When Owens arrived at the scene of a reported disturbance on the 800 block of Walnut Street on Dec. 4, Zwolinski "claimed he did not recognize what the animal was" that he allegedly kicked three feet in the air and stomped about nine times, according to the affidavit.
"He stated he thought the animal was trying to get into his front door," states the affidavit. "He admitted kicking the animal, but insisted that he did not know it was a cat."
On Dec. 4, at 5:43 p.m., police responded to a home on the 800 block of Walnut Street, and found several neighbors agitated and upset, according to the criminal complaint.
Scheetz told police that she was speaking with Zwolinski on the sidewalk in front of her home on the same block of Walnut Street. Suddenly, they heard Zwolinski's dog yelp from his front yard, located about four houses down, according to the affidavit.
Scheetz told police Zwolinski went to see what was happening and found his dog had partially escaped from behind his fenced-in yard, according to the complaint.
Police said Scheetz told them that Zwolinski allegedly saw a blonde tabby cat in his yard.
Zwolinski said "F-cking cat," and allegedly kicked the cat three feet off the ground, police said.
Zwolinski allegedly stomped the cat six times, police said. The cat tried to run away, but Zwolinski allegedly kicked it again and yelled, "I want that f-cking cat out of here!" police said.
Scheetz testified Tuesday that the cat was on Zwolinski's doorstep, and she initially thought it was her cat, Carmel.

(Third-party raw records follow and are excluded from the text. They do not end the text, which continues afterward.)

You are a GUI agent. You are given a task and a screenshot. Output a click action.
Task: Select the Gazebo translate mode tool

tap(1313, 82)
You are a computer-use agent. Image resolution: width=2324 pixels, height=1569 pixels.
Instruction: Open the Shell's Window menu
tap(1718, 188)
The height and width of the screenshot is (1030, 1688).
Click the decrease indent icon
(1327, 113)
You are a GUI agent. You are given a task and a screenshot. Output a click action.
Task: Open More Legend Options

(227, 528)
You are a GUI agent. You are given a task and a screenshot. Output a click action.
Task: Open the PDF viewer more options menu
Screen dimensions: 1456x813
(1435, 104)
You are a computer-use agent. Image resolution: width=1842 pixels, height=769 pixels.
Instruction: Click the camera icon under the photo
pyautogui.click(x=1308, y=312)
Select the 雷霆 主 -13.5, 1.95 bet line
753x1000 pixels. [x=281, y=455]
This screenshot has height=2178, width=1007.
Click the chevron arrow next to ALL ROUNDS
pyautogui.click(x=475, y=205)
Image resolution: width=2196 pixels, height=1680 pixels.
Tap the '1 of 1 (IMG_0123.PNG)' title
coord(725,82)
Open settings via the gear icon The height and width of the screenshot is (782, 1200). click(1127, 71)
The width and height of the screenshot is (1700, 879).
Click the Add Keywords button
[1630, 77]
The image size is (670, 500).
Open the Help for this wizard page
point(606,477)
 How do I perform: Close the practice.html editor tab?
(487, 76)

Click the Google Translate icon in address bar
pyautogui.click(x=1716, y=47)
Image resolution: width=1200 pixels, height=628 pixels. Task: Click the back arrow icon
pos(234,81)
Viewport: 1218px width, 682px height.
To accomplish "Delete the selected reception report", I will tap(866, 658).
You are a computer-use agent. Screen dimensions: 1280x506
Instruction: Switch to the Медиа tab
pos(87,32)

"He kicked it again and it hit the doorframe," Scheetz testified, "and he stomped it three more times."
Scheetz told Zwolinski to stop, but he didn't, police said. He kept asking Scheetz if it was her cat, and she told him it wasn't, police said.
"He said, 'Is this your f'ing cat?' and I said 'Shut up and leave me alone. It doesn't matter whose it is,'" Scheetz testified Tuesday.
Another resident told Scheetz and Zwolinski that the cat belonged to her mother, Margaret Dawson, police said.
Dawson's daughter told police that the cat — Blondie, aged 15 — rarely got out of the house and that it was declawed, police said.
"The cat was bleeding from his face," Scheetz testified. "I called my son to come out and we got a neighbor to identify the cat. It was hissing and growling at me. It was breathing heavy and crying."
Dawson took Blondie to Aark Animal Hospital in Hilltown, which resulted in $449 in medical treatment, police said.
The cat was diagnosed with a bloody mouth and pain to its ribs, police said.
Dawson testified Tuesday that she was not around at the time of the incident. She said she took the cat to the vet for treatment and medication. Owens provided evidence in the form of MRI copies, a written diagnosis and copies of the bill and receipts fo payment.
"Blondie was put on a 48-hour death watch," said Dawson at the hearing. "He couldn't sleep. He stood up all night long. I dropped him off at the vet, so they could watch him while I was working. They gave him pain medications."
Dawson said, by the next week, Blondie was dragging his leg and couldn't lay down.
"He stood up sleeping for about a week," she said at the hearing. "The vet told me in all probability, because of his age and severity of the injuries to his kidneys and lungs, he could go into early kidney failure."
She said Blondie, who she has raise since he was eight weeks old, has been using his litter box more and drinking water more, but he is an "old kitty."
"His mouth was all torn up and swollen," she said.
Zwolinski's public defender John Chambers asked if Blondie was "just a pet" and "not a service dog or anything" like that. Dawson said no, he was a pet.
Dawson told Chambers that she was "taking the vet's word" when it came to treating Blondie with pain medications.
Borek said the incident met the definition of animal cruelty, and held the misdemeanor charge for trial.
"It's not a killing, but there was testimony of close to death," Borek said.
After the hearing, Dawson said she felt justice is being done.
"He's not 100 percent," she said of Blondie, "but he's doing good."